In questi casi la difficoltà è egodistonica: la persona vive il proprio corpo come inaffidabile, da sorvegliare e controllare. È importante chiarire che una variazione temporanea del funzionamento sessuale è normale. Diventa clinicamente rilevante solo quando è persistente nel tempo, presente in più contesti, associata a sofferenza significativa e con un impatto reale sulla vita relazionale. Questi sono indicatori orientativi: la valutazione va sempre personalizzata e contestualizzata.
Qui il lavoro dello Psicologo consiste nel fare l’operazione inversa rispetto al primo caso: non aumentare l’attenzione sul sintomo, ma ridurre l’allarme. La diagnosi serve soprattutto a togliere etichette improprie. La prevenzione aiuta a evitare che l’ansia da prestazione si cronicizzi. Il sostegno consente di contenere vergogna e paura del giudizio. L’abilitazione-riabilitazione permette di recuperare fiducia nel corpo e di tornare a vivere la sessualità come uno spazio di esperienza, non di verifica.
In entrambi i casi è fondamentale una lettura integrata.
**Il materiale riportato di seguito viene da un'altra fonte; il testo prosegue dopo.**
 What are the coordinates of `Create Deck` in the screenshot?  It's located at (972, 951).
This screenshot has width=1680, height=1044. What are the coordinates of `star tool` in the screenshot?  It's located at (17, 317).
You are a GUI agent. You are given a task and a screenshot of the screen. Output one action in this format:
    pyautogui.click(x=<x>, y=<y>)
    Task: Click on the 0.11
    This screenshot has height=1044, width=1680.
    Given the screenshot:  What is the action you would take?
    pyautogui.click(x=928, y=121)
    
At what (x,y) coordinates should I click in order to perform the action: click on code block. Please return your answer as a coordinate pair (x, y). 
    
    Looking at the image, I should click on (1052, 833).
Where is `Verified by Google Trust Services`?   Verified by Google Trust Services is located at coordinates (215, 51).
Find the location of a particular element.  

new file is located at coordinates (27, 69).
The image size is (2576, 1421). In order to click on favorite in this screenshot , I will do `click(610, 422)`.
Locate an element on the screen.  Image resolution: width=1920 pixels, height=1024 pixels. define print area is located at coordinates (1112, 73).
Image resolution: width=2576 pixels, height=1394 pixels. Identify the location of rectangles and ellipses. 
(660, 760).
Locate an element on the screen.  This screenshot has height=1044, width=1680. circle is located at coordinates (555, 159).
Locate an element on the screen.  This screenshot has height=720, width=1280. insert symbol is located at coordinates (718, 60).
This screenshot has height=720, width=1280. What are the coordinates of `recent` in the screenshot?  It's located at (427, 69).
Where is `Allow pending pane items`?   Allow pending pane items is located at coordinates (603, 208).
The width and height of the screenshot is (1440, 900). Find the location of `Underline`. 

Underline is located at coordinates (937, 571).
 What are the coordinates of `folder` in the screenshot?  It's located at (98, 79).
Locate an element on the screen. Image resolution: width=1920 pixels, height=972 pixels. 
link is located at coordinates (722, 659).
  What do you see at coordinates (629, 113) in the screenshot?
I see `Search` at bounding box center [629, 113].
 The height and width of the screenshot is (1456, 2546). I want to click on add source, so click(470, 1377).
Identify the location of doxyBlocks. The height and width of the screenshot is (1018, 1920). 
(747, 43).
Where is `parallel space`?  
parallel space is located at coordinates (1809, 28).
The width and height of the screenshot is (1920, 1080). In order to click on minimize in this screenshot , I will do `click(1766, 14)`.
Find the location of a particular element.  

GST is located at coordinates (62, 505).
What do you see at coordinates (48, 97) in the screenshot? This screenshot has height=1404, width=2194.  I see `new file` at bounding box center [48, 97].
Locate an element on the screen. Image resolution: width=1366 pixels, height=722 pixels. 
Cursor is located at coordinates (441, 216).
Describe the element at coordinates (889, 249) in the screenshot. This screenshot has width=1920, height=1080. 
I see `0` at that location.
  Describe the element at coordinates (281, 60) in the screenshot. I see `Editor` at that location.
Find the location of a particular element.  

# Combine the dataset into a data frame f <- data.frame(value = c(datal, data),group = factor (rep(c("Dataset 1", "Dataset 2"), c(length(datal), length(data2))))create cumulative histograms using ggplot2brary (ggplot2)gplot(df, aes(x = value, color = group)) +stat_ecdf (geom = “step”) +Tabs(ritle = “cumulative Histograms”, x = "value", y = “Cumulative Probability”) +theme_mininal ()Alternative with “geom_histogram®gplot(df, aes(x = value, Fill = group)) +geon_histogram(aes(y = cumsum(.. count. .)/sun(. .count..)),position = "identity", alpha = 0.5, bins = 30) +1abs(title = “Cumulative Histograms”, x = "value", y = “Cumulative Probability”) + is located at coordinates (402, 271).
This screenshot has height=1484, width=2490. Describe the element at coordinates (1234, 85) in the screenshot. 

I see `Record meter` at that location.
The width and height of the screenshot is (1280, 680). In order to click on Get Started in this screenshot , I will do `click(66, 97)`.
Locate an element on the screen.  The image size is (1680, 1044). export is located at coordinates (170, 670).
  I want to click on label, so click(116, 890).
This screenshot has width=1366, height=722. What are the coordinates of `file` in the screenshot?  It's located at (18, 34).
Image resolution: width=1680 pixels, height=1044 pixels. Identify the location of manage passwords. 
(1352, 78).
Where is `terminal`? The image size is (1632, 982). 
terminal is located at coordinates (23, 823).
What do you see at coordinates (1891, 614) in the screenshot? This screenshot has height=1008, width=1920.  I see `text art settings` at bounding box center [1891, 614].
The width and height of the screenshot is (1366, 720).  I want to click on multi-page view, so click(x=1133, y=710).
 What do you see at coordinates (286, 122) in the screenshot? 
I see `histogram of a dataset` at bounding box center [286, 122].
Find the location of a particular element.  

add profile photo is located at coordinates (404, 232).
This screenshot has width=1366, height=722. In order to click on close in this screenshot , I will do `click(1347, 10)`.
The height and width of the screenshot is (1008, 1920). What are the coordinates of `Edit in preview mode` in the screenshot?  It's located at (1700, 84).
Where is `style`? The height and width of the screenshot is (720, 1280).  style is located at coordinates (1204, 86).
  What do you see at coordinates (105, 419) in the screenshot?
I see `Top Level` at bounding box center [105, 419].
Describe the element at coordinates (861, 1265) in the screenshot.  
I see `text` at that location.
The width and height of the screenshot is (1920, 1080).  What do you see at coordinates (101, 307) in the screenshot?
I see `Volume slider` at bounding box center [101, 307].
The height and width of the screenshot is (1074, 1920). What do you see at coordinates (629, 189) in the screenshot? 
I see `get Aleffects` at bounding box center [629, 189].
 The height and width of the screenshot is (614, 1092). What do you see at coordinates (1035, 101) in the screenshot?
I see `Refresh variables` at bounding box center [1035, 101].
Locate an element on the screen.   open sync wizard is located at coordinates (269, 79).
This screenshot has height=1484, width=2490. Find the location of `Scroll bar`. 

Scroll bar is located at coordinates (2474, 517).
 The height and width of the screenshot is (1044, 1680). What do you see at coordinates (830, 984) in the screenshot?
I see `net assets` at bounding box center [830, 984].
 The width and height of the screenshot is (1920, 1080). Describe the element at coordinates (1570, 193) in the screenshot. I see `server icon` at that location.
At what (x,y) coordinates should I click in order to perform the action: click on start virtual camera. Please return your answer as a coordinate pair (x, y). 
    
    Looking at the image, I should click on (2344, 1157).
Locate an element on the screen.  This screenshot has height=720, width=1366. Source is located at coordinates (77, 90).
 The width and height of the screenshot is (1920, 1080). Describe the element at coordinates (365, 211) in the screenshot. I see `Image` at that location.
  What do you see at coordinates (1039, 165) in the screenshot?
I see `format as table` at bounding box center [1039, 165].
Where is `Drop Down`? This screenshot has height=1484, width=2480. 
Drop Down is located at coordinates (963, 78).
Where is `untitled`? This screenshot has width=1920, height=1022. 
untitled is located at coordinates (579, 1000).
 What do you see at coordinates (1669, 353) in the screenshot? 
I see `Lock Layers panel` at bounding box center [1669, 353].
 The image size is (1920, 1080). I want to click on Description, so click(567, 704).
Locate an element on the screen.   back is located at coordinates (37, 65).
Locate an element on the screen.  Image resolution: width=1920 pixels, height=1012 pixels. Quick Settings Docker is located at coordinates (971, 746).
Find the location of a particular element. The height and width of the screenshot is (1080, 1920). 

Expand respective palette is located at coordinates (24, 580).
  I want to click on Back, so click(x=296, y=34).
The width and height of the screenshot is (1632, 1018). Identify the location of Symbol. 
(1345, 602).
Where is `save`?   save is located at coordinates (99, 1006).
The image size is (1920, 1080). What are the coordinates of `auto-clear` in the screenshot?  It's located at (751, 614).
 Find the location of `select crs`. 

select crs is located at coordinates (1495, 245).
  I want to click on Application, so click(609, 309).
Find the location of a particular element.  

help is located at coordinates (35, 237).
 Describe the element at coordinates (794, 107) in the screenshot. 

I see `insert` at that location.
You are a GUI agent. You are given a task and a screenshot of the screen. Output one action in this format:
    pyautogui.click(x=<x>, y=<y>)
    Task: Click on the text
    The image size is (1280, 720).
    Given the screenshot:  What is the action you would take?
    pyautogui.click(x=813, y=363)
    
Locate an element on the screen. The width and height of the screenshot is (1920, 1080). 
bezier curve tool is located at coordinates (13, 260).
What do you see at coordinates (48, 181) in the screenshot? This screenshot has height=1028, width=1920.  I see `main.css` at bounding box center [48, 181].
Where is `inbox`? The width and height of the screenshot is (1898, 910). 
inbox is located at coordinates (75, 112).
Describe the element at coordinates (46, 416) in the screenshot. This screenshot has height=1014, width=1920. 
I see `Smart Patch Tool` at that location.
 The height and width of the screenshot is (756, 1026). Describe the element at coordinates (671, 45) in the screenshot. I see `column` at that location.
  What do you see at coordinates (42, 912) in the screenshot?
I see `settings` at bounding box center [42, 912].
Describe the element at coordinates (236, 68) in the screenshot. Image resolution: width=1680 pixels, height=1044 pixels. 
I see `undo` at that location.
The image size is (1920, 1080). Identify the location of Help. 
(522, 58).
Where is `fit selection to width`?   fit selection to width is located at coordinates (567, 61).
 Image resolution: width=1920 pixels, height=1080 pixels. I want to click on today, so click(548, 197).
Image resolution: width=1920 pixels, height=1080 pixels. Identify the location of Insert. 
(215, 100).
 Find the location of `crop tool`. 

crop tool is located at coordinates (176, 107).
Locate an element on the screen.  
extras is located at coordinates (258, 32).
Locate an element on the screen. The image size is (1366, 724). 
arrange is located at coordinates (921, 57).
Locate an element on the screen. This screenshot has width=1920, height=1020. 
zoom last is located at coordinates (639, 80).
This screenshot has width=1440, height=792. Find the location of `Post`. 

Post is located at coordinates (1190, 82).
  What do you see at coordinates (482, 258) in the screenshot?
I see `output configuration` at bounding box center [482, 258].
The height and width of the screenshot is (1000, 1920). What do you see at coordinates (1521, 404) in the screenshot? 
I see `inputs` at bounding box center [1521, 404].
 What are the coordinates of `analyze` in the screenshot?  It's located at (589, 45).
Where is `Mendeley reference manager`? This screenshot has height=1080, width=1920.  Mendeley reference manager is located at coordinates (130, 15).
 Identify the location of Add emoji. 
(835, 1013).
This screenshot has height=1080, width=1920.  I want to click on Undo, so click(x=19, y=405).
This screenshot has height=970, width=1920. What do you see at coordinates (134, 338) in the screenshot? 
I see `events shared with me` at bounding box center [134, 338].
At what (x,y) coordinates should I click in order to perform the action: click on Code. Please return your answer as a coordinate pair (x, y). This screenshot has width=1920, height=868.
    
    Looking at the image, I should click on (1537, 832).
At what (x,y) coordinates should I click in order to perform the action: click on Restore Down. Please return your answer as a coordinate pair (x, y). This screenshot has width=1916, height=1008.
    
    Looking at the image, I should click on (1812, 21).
La sessualità è sempre il risultato dell’interazione tra corpo, mente, storia personale, relazioni e stili di vita. Valutare sonno, stress, farmaci, consumo di alcol e contesto emotivo e relazionale non significa medicalizzare, ma riconoscere la complessità del funzionamento umano. E soprattutto significa procedere nel rispetto dei tempi della persona, senza forzature, perché la sessualità non si sblocca per decreto.
A ben vedere, questi due uomini così diversi condividono lo stesso nodo centrale: il rapporto con il problema. Uno lo nega per mantenere equilibrio. L’altro lo amplifica per cercare controllo. In entrambi i casi la sessualità perde libertà. Il lavoro clinico non punta alla perfezione, ma a una maggiore integrazione: la capacità di riconoscere ciò che accade senza drammatizzarlo e senza cancellarlo.
Se leggendo ti riconosci in uno di questi estremi, o se senti di oscillare tra i due, sappi che non è raro. E soprattutto non è un segno di difetto. Spesso è il modo migliore che il sistema mente-corpo ha trovato, in quel momento, per proteggersi. Un percorso con uno Psicologo sessuologo, a Palermo o online, può aiutarti a comprendere cosa sta succedendo al tuo funzionamento e a creare le condizioni perché la sessualità torni a essere ciò che dovrebbe essere: non un tribunale, non un esame, ma un’esperienza possibile, sicura e viva.